In recent days, the prestigious scientific journal Brain has published a study by the research group of the University of Verona led by Mariarita Bertoldi together with Giada Rossignoli and Giovanni Bisello that provides important elements to define a new personalized therapeutic strategy giving hope for the future of patients suffering from this disease. The research, entitled"Deficiency of the enzyme Decarboxylase of amino acids (AADC): a patient-derived neuronal model for precision therapies"was conducted in collaboration with University College and great Ormond Street Hospital in London and with the financial support of the AADC Research Trust association.
"Unfortunately, there is no clear correlation between the genotype of patients, the profile of diagnostic markers, the activity of the AADC enzyme and the clinical phenotype – explains Professor Bertoldi -. Topical drug treatments buffer symptoms with modest improvements. The published work is an excellent example of interdisciplinarity and aims to propose a personalized therapeutic strategy. Our biochemical contribution was the identification and structural and functional characterization of some protein variants. This research has allowed us to predict the responsiveness of some patients to the L-Dopa substrate as a therapeutic approach. Thanks to a collaboration with the prestigious University College of London, UK, Giada Rossignoli, PhD in my research group, has obtained in vitro a humanized neuronal model of AADC deficiency starting from fibroblasts of patients and mimicmed the clinical phenotype at the cellular level. A specific treatment on derived neurons restores levels of protein and its activity with refinement of neuronal maturity. The administration of L-Dopa has been shown to be effective in improving cellular parameters in a mutation-specific manner by validating the provisions of biochemical studies. The integration between biochemistry, cell biology and clinical biology is the basis of a targeted strategy to counter and treat this devastating pathology".

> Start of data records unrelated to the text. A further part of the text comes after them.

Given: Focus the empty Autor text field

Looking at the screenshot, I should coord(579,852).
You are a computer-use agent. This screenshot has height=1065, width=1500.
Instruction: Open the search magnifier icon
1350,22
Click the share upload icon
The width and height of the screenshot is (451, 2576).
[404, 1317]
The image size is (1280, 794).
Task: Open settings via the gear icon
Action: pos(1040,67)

Thanks to this work, the properties of specific AADC mutations with validation in neurons derived from patients are further defined. "Our study has great potential in guiding personalized pharmacological strategies for the treatment of rare diseases – concludes Bertoldi -. AADC deficiency has a phenotype that mimics Parkinson's disease and could serve as a model system for wider action in pathological conditions due to aberrant levels of monoamine neurotransmitters that affect high percentages of the population".
We sincerely thank the AADC Research Trust for inspiring us to undertake this study, and our patients and their families for participating in this study.